A penetration tester wants to collect credentials against an organization with a PEAP infrastructure. Which of the following tools should the tester use?
PEAP is an 802.1X “enterprise” wireless authentication method that uses a TLS tunnel to protect an inner authentication exchange (commonly username/password–based mechanisms). In PenTest+ wireless assessments, credential collection against enterprise Wi-Fi is most often attempted through rogue access point / evil twin style attacks combined with social engineering and traffic relaying, where the tester stands up an attacker-controlled AP to entice clients to connect and then captures authentication attempts or harvests credentials via a controlled portal/workflow.

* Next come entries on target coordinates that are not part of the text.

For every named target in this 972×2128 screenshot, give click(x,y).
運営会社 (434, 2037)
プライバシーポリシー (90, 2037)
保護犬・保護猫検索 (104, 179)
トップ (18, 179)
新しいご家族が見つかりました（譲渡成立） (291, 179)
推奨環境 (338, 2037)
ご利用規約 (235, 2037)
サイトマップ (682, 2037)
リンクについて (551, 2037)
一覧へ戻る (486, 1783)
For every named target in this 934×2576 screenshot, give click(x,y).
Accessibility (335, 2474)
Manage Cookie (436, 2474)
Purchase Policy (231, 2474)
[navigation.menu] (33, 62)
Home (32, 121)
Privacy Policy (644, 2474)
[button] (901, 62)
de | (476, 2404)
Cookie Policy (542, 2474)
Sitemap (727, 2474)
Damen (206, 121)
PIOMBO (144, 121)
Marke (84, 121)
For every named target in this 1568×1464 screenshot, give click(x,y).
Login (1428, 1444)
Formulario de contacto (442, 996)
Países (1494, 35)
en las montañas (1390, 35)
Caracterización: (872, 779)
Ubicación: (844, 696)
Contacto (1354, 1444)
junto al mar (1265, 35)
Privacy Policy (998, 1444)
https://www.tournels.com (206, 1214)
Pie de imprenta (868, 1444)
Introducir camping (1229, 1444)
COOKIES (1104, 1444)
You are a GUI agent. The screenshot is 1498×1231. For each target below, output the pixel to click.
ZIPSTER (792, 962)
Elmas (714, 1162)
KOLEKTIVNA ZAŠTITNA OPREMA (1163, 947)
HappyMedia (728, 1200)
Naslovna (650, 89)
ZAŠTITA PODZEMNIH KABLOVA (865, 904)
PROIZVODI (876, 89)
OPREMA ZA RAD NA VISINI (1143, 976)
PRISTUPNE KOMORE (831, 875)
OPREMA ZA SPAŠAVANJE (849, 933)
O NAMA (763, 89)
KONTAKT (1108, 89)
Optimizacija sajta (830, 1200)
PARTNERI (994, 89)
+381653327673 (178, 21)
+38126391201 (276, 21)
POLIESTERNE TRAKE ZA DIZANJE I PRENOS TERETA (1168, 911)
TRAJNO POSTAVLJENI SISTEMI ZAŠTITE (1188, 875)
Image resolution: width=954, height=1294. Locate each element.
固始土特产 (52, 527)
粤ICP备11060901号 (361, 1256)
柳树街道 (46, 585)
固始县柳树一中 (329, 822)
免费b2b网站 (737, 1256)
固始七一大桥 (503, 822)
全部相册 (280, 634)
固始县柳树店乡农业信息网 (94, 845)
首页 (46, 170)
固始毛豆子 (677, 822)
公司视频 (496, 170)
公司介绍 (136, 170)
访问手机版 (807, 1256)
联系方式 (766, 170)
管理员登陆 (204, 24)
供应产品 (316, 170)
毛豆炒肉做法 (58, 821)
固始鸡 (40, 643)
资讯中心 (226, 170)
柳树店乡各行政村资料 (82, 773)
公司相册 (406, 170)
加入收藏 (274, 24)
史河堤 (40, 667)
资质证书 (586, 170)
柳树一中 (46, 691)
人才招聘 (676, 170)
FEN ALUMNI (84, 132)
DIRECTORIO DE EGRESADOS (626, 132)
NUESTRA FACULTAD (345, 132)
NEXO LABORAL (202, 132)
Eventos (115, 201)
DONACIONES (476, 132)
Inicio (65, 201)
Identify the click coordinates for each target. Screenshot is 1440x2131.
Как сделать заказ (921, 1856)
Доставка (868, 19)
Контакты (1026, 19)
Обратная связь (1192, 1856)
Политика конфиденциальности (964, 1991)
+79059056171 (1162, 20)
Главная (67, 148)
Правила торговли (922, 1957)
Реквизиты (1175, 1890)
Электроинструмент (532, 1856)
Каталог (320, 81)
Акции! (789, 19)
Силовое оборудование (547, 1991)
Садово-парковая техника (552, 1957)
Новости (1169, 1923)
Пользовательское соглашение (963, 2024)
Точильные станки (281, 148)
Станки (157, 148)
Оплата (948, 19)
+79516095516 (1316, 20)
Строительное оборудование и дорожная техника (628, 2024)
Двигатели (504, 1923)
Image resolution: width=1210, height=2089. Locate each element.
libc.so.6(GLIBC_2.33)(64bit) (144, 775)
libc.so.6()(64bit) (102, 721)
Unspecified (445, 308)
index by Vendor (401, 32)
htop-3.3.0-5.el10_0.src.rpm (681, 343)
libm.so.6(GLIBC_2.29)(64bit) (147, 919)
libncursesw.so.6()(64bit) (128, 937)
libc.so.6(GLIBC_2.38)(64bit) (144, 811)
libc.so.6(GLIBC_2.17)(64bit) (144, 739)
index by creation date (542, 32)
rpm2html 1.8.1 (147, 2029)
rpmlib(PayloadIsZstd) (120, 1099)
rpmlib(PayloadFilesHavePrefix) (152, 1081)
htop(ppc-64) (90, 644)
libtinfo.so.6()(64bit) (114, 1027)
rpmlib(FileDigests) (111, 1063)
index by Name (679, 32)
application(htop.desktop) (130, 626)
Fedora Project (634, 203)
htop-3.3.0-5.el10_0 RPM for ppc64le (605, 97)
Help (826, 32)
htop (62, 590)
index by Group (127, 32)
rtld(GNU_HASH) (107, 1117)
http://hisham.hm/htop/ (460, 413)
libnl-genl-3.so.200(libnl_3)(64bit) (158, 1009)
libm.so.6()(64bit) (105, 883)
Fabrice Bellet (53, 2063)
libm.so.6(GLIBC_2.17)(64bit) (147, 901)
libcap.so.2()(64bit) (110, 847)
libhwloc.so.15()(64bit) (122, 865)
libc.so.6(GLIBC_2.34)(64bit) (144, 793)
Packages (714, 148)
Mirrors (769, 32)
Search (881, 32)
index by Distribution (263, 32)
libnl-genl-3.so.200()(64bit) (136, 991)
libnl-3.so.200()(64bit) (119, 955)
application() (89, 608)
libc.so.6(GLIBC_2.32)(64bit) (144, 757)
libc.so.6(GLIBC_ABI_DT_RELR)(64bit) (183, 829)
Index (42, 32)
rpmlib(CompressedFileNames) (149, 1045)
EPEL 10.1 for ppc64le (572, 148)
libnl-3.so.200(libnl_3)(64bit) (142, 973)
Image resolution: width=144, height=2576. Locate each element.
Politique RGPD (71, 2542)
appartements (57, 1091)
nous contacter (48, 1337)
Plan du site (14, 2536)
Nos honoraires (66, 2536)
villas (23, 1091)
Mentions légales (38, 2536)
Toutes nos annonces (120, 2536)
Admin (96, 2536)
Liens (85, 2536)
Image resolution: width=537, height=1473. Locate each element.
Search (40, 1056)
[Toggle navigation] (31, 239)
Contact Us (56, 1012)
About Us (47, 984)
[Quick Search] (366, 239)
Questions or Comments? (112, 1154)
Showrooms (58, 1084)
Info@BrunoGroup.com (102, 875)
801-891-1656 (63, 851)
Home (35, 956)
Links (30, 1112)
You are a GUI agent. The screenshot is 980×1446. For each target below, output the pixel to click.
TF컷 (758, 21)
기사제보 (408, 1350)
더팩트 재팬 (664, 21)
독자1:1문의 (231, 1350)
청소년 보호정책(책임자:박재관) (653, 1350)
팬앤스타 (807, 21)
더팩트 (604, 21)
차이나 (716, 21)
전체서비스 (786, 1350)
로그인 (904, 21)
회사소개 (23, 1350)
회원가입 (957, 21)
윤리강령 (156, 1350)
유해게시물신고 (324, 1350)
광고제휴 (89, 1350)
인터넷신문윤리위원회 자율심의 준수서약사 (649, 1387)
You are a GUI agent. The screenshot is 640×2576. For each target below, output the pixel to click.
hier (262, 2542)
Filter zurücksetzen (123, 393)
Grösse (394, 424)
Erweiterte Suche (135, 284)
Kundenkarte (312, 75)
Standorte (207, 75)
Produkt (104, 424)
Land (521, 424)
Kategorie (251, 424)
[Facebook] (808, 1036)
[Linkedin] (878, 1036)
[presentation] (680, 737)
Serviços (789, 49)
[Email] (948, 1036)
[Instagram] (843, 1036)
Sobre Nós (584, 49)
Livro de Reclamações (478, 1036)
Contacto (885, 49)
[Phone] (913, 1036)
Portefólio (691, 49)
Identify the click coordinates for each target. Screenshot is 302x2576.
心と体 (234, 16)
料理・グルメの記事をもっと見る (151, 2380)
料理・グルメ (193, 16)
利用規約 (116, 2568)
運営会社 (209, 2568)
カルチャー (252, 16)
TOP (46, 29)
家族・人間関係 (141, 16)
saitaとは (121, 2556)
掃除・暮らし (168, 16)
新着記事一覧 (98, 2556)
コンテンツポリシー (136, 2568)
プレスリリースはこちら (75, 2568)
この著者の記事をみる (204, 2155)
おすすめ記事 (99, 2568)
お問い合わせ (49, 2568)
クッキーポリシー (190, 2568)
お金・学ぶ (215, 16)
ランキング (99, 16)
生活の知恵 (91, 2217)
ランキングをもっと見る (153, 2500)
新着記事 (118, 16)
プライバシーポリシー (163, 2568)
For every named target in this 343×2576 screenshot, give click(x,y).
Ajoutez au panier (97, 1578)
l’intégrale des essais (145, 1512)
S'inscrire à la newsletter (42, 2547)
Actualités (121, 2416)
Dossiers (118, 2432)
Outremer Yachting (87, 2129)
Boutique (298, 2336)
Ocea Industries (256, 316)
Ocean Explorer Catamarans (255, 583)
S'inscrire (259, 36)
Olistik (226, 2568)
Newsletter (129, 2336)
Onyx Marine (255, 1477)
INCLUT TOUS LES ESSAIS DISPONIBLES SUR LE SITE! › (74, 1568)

WiFi-Pumpkin is a framework designed to rapidly create rogue APs and support interception and credential-harvesting scenarios, aligning with the objective of collecting credentials during a controlled wireless security test. InSSIDer is primarily for wireless discovery and signal/AP enumeration, not credential collection. HackRF One is SDR hardware useful for radio experimentation and analysis, but it is not a complete PEAP credential-harvesting workflow by itself. Aircrack-ng is most associated with WPA/WPA2-PSK capture/cracking and general 802.11 attacks, but it is not the best fit for PEAP credential collection compared with a rogue-AP framework.